As we ease into Easter weekend, the Administration is losing confidence that the Senate will uncritically swallow the Boehner-Pelosi-Obama so-called Medicare “doc fix”.

According to The Hill, the Administration is pleading with the Senate to pass the Medicare Access and CHIP Reauthorization Act (MACRA) immediately when the Senate reconvenes on April 13. If not, the Administration will have to start processing doctors’ claims at a significantly lower rate of payment on April 15.

This pressure mirrors that of Obamacare supporters such as AARP and the American Hospital Association, which are lobbying hard towards the same goal: Recruiting Republican legislators onto Obamacare’s B-Team by getting them to vote for this perpetual extension of the current theory governing Medicare payments, which Obamacare made worse by centralizing decisions about “quality” and “value” in the federal government.
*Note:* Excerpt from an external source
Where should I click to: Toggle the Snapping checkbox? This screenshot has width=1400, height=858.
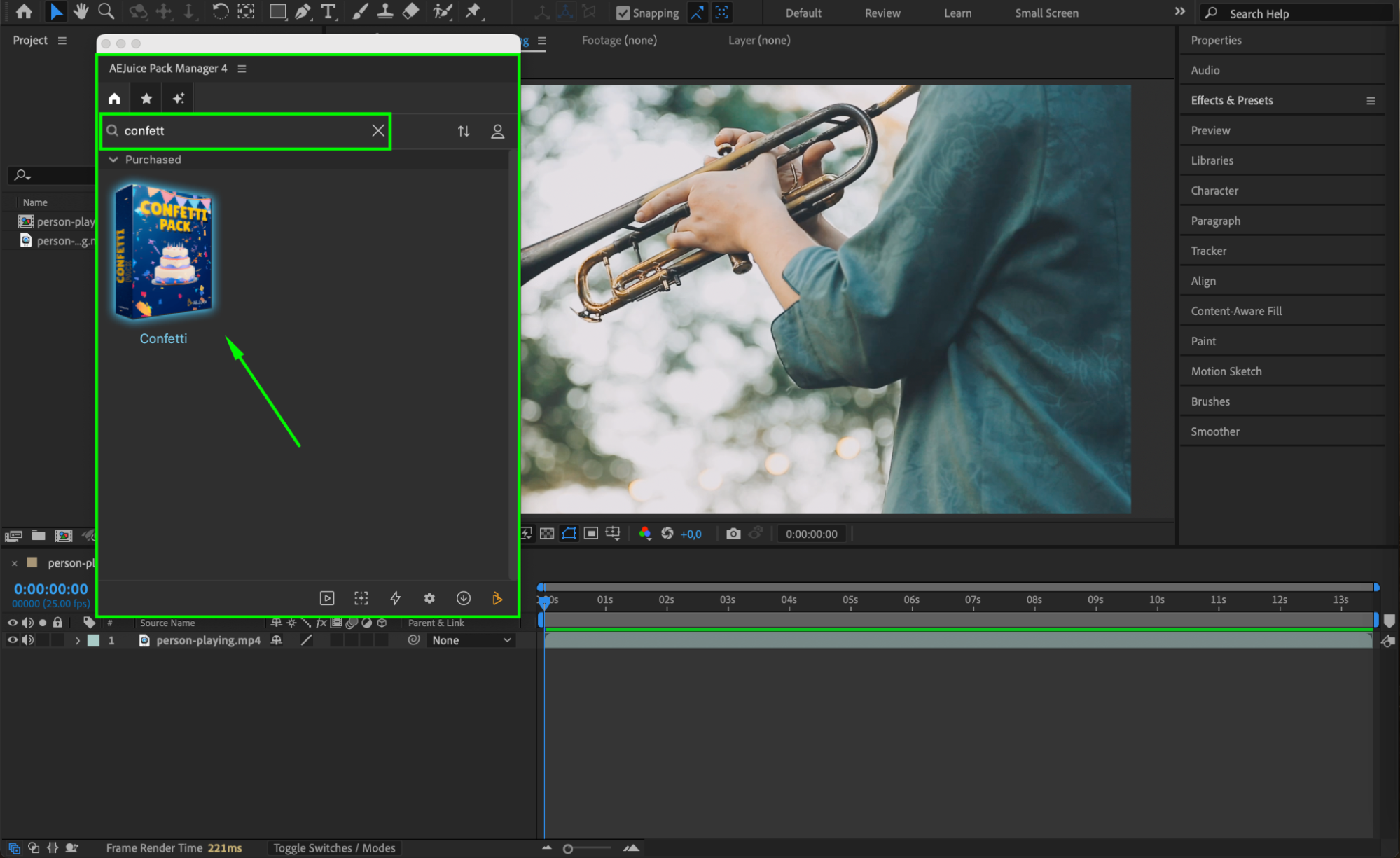pos(623,13)
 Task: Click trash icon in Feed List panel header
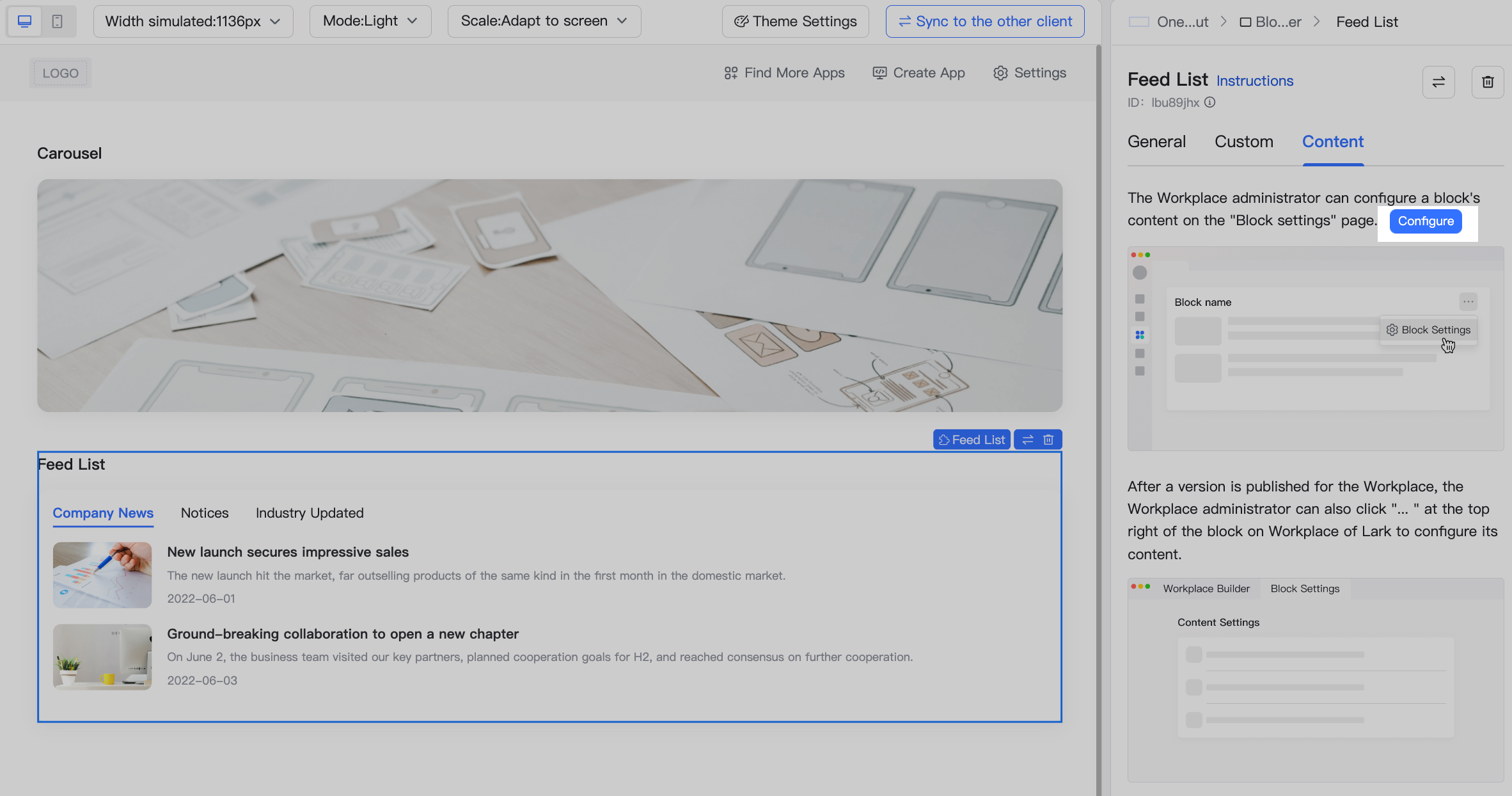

The Administration and Obamacare’s allies had hoped to get a sleepy Senate to rush this bill through on March 26, right after the Senators had pulled an all-nighter on the budget resolution. Fortunately, enough Senators had concerns about the bill’s budget busting-spending that they delayed a potentially catastrophic vote. It would have sent the president a bill that he is eager to sign, and lock in the Obamacare vision of Medicare for the foreseeable future.

Nevertheless, the Senate will have to act pretty quickly on April 13. There are much better policy options than those embraced in the current bill.